Items from a data source
────

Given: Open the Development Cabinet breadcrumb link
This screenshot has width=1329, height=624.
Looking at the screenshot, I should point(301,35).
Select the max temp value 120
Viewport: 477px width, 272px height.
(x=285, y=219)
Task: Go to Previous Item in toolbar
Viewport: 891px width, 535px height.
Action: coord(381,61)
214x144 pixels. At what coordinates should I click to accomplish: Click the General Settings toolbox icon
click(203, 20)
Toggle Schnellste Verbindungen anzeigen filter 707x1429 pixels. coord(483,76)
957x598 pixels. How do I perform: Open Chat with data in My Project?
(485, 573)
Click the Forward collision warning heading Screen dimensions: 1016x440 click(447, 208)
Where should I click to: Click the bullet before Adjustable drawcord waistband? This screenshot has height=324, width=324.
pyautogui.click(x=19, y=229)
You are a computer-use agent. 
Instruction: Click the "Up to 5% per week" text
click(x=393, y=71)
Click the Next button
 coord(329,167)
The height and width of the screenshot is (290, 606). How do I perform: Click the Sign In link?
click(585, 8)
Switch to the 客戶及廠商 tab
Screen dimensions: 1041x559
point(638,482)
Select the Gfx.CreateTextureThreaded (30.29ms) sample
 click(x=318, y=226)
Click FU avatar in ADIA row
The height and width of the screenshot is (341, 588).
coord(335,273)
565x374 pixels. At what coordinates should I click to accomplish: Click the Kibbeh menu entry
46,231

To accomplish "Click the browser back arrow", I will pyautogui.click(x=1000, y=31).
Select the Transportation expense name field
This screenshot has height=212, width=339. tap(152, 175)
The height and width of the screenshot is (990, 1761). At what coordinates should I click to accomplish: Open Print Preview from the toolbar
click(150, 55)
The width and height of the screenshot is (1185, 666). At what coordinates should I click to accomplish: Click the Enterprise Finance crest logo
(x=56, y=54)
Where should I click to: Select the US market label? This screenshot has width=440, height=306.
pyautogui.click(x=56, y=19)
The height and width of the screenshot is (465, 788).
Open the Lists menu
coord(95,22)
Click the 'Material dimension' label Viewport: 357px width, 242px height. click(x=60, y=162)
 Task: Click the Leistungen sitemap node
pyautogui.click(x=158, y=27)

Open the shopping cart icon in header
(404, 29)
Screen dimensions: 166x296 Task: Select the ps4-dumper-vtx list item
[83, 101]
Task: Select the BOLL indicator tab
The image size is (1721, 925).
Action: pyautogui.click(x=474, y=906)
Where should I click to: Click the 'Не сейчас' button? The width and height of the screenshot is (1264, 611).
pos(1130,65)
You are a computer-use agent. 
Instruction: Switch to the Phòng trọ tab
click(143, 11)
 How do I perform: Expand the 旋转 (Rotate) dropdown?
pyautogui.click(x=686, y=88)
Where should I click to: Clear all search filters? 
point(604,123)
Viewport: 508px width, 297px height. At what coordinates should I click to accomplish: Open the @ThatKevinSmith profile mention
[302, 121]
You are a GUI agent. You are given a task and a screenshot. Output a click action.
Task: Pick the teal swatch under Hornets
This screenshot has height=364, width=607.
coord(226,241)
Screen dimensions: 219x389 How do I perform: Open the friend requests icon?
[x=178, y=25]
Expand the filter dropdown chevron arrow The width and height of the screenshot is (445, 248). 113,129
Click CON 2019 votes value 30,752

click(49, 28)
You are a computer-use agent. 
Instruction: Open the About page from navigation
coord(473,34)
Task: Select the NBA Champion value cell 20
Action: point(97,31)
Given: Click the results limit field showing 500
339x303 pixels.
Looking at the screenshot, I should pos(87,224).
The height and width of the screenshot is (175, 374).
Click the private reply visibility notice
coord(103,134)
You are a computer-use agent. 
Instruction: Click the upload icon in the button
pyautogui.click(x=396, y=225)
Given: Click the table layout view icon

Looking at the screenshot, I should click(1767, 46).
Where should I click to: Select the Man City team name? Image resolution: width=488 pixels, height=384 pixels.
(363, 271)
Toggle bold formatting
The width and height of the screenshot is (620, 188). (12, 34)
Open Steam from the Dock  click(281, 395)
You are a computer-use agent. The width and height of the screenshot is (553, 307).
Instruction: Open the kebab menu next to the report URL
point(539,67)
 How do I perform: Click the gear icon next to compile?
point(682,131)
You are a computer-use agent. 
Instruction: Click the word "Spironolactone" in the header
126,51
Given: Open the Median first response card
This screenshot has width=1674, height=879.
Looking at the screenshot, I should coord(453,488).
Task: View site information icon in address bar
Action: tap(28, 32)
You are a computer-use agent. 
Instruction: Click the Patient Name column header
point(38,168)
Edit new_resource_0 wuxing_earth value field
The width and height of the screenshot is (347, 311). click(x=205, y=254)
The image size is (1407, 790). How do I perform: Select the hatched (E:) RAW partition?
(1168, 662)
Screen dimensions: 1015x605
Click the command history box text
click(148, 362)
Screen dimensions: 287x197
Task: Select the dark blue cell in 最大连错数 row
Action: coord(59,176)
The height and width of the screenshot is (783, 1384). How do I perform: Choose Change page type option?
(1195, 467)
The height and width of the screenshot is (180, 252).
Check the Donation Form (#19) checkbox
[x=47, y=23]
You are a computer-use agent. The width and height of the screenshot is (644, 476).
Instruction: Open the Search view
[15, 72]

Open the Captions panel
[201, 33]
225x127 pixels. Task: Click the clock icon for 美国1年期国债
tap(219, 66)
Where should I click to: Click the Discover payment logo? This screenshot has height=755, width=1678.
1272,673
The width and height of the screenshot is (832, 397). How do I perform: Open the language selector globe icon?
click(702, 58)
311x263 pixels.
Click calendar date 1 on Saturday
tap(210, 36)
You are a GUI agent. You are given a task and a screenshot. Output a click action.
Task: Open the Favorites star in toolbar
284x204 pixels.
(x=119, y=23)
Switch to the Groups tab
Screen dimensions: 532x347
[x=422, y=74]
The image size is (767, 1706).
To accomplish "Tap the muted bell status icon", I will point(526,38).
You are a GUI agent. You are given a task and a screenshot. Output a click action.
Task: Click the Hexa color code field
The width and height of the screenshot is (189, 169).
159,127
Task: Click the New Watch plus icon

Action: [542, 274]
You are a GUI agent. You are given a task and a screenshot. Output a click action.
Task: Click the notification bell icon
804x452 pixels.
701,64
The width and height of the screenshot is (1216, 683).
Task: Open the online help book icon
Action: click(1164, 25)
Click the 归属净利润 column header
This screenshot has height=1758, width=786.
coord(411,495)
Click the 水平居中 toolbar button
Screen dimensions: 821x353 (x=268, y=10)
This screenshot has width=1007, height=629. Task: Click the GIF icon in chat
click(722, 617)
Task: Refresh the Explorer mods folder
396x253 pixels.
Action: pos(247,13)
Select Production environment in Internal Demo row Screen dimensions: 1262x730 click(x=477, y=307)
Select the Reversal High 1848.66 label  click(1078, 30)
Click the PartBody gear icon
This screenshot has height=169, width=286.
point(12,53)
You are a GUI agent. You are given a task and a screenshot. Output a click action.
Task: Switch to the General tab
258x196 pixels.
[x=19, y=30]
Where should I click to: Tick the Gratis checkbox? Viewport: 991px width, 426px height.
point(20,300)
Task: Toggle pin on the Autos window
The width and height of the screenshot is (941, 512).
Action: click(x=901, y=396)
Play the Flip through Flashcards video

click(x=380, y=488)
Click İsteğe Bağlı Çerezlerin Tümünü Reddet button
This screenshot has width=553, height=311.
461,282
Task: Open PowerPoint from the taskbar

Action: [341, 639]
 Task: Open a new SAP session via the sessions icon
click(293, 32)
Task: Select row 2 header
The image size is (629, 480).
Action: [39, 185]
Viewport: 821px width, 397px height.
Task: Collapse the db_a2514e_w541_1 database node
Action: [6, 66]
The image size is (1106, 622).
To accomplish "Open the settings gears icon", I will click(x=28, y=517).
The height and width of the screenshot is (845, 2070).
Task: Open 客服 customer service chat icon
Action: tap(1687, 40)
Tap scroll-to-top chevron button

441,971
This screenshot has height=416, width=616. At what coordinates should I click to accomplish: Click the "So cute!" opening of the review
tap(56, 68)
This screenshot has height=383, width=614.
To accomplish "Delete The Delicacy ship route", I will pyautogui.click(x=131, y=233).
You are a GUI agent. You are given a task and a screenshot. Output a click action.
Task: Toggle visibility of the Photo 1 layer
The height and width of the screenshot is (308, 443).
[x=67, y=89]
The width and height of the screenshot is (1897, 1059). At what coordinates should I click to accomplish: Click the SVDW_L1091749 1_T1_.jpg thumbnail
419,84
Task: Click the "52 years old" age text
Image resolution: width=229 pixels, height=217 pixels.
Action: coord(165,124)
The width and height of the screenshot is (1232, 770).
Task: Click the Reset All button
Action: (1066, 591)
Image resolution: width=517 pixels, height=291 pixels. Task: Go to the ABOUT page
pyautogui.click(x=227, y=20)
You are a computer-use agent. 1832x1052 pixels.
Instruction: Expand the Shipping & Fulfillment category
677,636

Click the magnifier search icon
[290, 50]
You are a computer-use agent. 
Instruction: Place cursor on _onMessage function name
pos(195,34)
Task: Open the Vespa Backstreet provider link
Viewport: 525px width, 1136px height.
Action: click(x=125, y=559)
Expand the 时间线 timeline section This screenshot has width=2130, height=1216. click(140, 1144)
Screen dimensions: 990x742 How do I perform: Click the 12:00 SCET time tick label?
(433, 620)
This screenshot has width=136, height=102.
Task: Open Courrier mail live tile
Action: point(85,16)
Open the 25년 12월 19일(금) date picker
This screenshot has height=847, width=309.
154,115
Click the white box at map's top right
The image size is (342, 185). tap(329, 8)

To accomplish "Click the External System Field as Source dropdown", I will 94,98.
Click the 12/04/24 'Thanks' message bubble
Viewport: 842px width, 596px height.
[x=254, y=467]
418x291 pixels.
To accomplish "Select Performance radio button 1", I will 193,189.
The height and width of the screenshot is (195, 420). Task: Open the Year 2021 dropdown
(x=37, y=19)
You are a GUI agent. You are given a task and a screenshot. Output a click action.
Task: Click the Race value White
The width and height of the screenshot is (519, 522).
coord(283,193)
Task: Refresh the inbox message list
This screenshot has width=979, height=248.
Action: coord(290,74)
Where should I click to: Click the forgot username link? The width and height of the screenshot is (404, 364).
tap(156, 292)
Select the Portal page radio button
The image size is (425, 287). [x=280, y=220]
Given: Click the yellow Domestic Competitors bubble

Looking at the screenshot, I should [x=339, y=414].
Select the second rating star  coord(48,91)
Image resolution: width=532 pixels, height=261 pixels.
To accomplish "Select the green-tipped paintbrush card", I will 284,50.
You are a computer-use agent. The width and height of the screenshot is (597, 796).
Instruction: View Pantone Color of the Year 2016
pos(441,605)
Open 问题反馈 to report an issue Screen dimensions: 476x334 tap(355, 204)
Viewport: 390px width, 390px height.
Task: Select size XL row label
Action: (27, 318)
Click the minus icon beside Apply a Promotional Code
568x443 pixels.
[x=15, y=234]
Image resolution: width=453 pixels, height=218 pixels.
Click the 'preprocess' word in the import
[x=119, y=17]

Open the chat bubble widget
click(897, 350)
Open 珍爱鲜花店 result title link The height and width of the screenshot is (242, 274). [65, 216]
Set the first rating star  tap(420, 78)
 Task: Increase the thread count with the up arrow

────

**Written problem**
Copy the lines of the listing above word for word, from its first line through the line that contains "pyautogui.click(x=56, y=19)", inclusive.

**Full solution**
Given: Open the Development Cabinet breadcrumb link
This screenshot has width=1329, height=624.
Looking at the screenshot, I should point(301,35).
Select the max temp value 120
Viewport: 477px width, 272px height.
(x=285, y=219)
Task: Go to Previous Item in toolbar
Viewport: 891px width, 535px height.
Action: coord(381,61)
214x144 pixels. At what coordinates should I click to accomplish: Click the General Settings toolbox icon
click(203, 20)
Toggle Schnellste Verbindungen anzeigen filter 707x1429 pixels. coord(483,76)
957x598 pixels. How do I perform: Open Chat with data in My Project?
(485, 573)
Click the Forward collision warning heading Screen dimensions: 1016x440 click(447, 208)
Where should I click to: Click the bullet before Adjustable drawcord waistband? This screenshot has height=324, width=324.
pyautogui.click(x=19, y=229)
You are a computer-use agent. 
Instruction: Click the "Up to 5% per week" text
click(x=393, y=71)
Click the Next button
 coord(329,167)
The height and width of the screenshot is (290, 606). How do I perform: Click the Sign In link?
click(585, 8)
Switch to the 客戶及廠商 tab
Screen dimensions: 1041x559
point(638,482)
Select the Gfx.CreateTextureThreaded (30.29ms) sample
 click(x=318, y=226)
Click FU avatar in ADIA row
The height and width of the screenshot is (341, 588).
coord(335,273)
565x374 pixels. At what coordinates should I click to accomplish: Click the Kibbeh menu entry
46,231

To accomplish "Click the browser back arrow", I will pyautogui.click(x=1000, y=31).
Select the Transportation expense name field
This screenshot has height=212, width=339. tap(152, 175)
The height and width of the screenshot is (990, 1761). At what coordinates should I click to accomplish: Open Print Preview from the toolbar
click(150, 55)
The width and height of the screenshot is (1185, 666). At what coordinates should I click to accomplish: Click the Enterprise Finance crest logo
(x=56, y=54)
Where should I click to: Select the US market label? This screenshot has width=440, height=306.
pyautogui.click(x=56, y=19)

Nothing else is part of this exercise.